芹沢鴨の異世界日記 第二十八話
冒険者ギルドの掲示板を、俺とアルベルトは二人で眺めていた。俺の隣で、アルベルトが真剣な表情で依頼書を吟味している。
「なあ、芹沢。次の依頼は、どうする? お前の新しいスキルを試すなら、やっぱり強力な魔物討伐がいいか?」
アルベルトの言葉に、俺は首を横に振った。
「いや。しばらくは、強力な魔物との戦いは避ける」
「え? なんでだよ! せっかく強くなったのに……」
「ふん。俺は、まだまだ未熟だ。それに……」
俺は、そう言って、アルベルトの顔を見た。
「俺は、お前との連携を、もっと高めたい」
俺の言葉に、アルベルトは、一瞬、呆然とした表情を浮かべたが、すぐに、嬉しそうな笑顔を見せた。
「おう! わかったぜ、芹沢! じゃあ、連携を深めるのに最適な依頼を探そう!」
俺たちは、掲示板を隅々まで見渡した。そして、一つの依頼書が、俺たちの目に留まった。
『古城の魔物討伐』。
依頼内容は、王都の近くにある廃墟となった古城に巣食う魔物の討伐だ。だが、その依頼には、一つだけ、奇妙な注意書きがあった。
「……『古城の魔物たちは、知能が高く、連携して襲ってくる』……か」
アルベルトが、その注意書きを読み上げた。
「これは、俺たちの連携を試すのに、もってこいの依頼だ」
俺は、そう言って、その依頼書を掴み取った。
「よし、決まりだな。古城に行くぞ、アルベルト」
「おう!」
俺たちは、冒険者ギルドで依頼を受け、古城へと向かった。
古城は、王都から馬車で一時間ほどの場所にあった。城壁は、蔦に覆われ、まるで巨大な森の一部になっているかのようだ。

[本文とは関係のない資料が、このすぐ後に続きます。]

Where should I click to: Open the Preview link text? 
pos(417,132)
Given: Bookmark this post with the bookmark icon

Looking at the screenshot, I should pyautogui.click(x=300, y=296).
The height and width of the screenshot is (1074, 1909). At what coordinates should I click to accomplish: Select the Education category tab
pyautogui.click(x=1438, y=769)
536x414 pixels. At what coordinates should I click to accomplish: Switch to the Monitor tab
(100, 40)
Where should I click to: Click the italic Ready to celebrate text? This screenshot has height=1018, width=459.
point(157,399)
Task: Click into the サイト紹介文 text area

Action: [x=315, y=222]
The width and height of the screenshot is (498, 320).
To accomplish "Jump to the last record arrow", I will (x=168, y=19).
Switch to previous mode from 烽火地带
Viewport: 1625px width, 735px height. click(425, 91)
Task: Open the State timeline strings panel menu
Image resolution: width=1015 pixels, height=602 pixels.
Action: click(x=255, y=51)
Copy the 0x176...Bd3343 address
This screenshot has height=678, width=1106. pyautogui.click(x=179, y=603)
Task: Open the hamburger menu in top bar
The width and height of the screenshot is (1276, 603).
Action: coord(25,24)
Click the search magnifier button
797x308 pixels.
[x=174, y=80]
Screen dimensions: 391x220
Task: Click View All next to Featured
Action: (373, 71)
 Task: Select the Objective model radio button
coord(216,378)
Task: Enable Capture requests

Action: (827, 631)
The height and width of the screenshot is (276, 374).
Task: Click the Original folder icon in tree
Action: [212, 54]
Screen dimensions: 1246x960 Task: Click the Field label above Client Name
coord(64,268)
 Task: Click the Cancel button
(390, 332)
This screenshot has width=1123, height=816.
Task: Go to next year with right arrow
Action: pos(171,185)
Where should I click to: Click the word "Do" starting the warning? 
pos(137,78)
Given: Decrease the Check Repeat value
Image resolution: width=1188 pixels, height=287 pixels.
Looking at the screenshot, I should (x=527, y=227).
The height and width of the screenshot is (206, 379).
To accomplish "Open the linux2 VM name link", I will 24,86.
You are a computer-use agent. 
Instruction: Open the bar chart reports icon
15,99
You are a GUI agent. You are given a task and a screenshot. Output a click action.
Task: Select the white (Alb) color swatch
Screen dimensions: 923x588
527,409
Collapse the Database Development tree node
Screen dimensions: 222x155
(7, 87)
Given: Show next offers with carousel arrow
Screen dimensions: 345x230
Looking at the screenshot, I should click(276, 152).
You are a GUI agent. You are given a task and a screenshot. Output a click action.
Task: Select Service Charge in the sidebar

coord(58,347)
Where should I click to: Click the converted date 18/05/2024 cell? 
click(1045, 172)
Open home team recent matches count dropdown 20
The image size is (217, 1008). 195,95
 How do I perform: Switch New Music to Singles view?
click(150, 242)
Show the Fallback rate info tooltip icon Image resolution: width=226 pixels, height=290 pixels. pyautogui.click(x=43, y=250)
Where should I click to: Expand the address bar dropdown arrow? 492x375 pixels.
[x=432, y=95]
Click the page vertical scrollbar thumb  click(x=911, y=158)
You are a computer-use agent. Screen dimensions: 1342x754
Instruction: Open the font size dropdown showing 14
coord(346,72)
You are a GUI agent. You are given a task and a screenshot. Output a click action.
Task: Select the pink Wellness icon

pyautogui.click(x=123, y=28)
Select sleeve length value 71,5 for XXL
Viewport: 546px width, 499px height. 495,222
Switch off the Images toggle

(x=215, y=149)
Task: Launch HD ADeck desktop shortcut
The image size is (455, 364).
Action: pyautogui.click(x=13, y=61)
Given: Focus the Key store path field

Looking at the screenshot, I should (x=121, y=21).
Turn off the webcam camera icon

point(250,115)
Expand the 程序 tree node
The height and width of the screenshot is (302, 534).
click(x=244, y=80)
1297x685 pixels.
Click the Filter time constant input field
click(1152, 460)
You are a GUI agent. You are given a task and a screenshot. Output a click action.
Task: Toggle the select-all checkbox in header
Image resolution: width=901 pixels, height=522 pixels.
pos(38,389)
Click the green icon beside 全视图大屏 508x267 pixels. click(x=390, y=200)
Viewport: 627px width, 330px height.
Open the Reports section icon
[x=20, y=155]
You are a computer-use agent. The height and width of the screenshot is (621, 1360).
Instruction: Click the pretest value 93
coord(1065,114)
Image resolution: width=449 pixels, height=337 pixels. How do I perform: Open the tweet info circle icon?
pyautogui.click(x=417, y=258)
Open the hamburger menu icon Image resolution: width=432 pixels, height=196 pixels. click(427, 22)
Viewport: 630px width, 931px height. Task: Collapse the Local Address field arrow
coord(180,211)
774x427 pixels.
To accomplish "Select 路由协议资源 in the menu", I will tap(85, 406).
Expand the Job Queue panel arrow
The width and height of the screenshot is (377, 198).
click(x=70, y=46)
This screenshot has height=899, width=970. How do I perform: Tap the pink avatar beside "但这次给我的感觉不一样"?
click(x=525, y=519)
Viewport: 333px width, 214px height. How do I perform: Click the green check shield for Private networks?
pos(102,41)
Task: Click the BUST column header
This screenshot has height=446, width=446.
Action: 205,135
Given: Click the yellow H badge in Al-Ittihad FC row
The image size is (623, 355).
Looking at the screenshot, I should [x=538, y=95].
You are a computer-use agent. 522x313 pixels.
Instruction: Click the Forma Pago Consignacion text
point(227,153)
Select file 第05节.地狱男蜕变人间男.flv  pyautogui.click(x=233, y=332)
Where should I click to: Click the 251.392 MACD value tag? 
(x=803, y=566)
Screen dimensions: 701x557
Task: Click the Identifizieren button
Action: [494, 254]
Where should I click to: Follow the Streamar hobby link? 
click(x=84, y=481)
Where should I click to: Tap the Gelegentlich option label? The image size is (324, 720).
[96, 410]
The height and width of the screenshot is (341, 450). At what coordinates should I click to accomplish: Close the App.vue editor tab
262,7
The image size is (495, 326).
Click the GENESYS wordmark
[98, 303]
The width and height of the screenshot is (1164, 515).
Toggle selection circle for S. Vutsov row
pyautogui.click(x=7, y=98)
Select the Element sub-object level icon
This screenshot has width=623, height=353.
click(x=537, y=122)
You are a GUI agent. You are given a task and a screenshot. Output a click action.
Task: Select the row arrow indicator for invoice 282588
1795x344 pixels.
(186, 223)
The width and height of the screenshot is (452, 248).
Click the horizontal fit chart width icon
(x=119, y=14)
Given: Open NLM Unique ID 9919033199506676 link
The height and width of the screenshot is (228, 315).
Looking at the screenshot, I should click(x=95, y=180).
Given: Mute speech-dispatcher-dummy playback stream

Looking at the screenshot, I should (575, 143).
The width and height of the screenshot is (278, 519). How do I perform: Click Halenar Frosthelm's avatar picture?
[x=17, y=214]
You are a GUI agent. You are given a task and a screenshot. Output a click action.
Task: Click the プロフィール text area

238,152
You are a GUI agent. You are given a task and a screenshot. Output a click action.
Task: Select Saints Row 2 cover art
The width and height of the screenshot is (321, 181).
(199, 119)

城の内部に入ると、そこは、まるで時間が止まったかのような、静寂に包まれていた。
「……妙な気配がするな」
俺は、警戒しながら、剣を抜いた。
「ああ。魔物の気配が、ほとんどない。だが、逆にそれが不気味だ」
アルベルトも、警戒しながら、腰の杖を握りしめた。
俺たちは、城の奥へと進んだ。
やがて、俺たちは、広大な広間に辿り着いた。広間の中央には、巨大なチェス盤が置かれており、その上には、無数の骸骨が、チェスの駒のように並んでいる。
「これは……」
俺は、その光景に、思わず息をのんだ。
その時、骸骨たちが、一斉に動き出した。
「グルルルル……!」
骸骨たちは、チェスの駒のように、正確な動きで俺たちに向かってきた。
「くそっ、スケルトンの群れか!」
アルベルトが、叫んだ。
俺は、剣を構え、スケルトンたちに向かって駆け出した。
「『神速』……!」
俺は、神速スキルを発動させ、スケルトンたちの群れの中へと飛び込んだ。
俺の剣は、スケルトンたちの頭蓋骨を正確に捉え、次々と破壊していく。
だが、スケルトンたちは、ただの群れではなかった。
スケルトンたちは、まるで、誰かの指示を受けているかのように、俺の攻撃を読んで、連携して攻撃してきた。
「くそっ、知能が高いだと……?」
俺は、舌打ちをした。
その時、一匹のスケルトンが、俺の死角から、剣で襲いかかってきた。
「っ……!」
俺は、その一撃を、なんとかかわしたが、その隙に、別のスケルトンが、俺の足を狙って、攻撃してきた。
「芹沢! 危ない!」
アルベルトが、叫んだ。
俺は、スケルトンたちの連携によって、動きを封じられてしまった。
このままでは、ジリ貧だ。
俺は、そう確信した。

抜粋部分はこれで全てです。